Correlation

STATS 60

Outline

  • Scatterplot: a display of two continuous variables

  • Key concept: correlation, a numerical summary of the scatter plot.

Reading: Chapter 6 of Intro Stats

Scatter plot

A scatterplot of daughter's height (Y-axis) versus mother's height (X-axis). The points form a cloud that trends upwards and to the right, indicating a positive linear association: taller mothers tend to have taller daughters. The data points are densest in the center of the range for both heights.
  • Pearson’s data again: heights of mothers and daughters recorded in early 20th century

  • Clear pattern visible from the plot: mothers who are taller often give birth to taller daughters.

Scatter plot

  • A plot with two axes:

    1. X-axis is the independent variable;

    2. Y-axis is the dependent variable.

  • Graphical representation of the relationship between two variables.

What can scatter plot tell us?

  • There is a positive association between the mother and daughter: from the plot, daughters born to taller mothers tend to be taller.

Note

  • There could be a negative relationship.

  • There could be no relationship.

  • There could be a nonlinear relationship.

Different patterns

A grid of four scatterplots. A or top left) Cost of women's clothes (X-axis) vs. Cost of food (Y-axis). Strong positive mostly linear with perhaps a few outliers above on the right hand side. B or top right) Average Hourly Wage (X-axis) vs. Hours to earn an iPhone (Y-axis).

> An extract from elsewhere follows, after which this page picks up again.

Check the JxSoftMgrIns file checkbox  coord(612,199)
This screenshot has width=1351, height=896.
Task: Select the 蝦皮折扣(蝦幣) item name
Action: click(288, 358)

Notable exponential decay with tight scatter around the curve. C or bottom left) Working hours (X-axis) vs. Clothes Index (Y-axis). Weak positive linear relationship. D or bottom right) Vacation Days (X-axis) vs Food Costs (Y-axis). No strong pattern in the scatter plot.

A grid of four scatterplots showing different types of correlations.

Correlation

  • A numerical summary of a scatterplot, i.e. a pair of datasets.

  • Captures linear association between the datasets.

  • If there is a strong association between two variables, then knowing one can help a lot in predicting the other.

  • When there is a weak association, information about one variable does not help much in guessing the other.

Correlation coefficient

The correlation coefficient, \(r\), is a measure of the strength of this association.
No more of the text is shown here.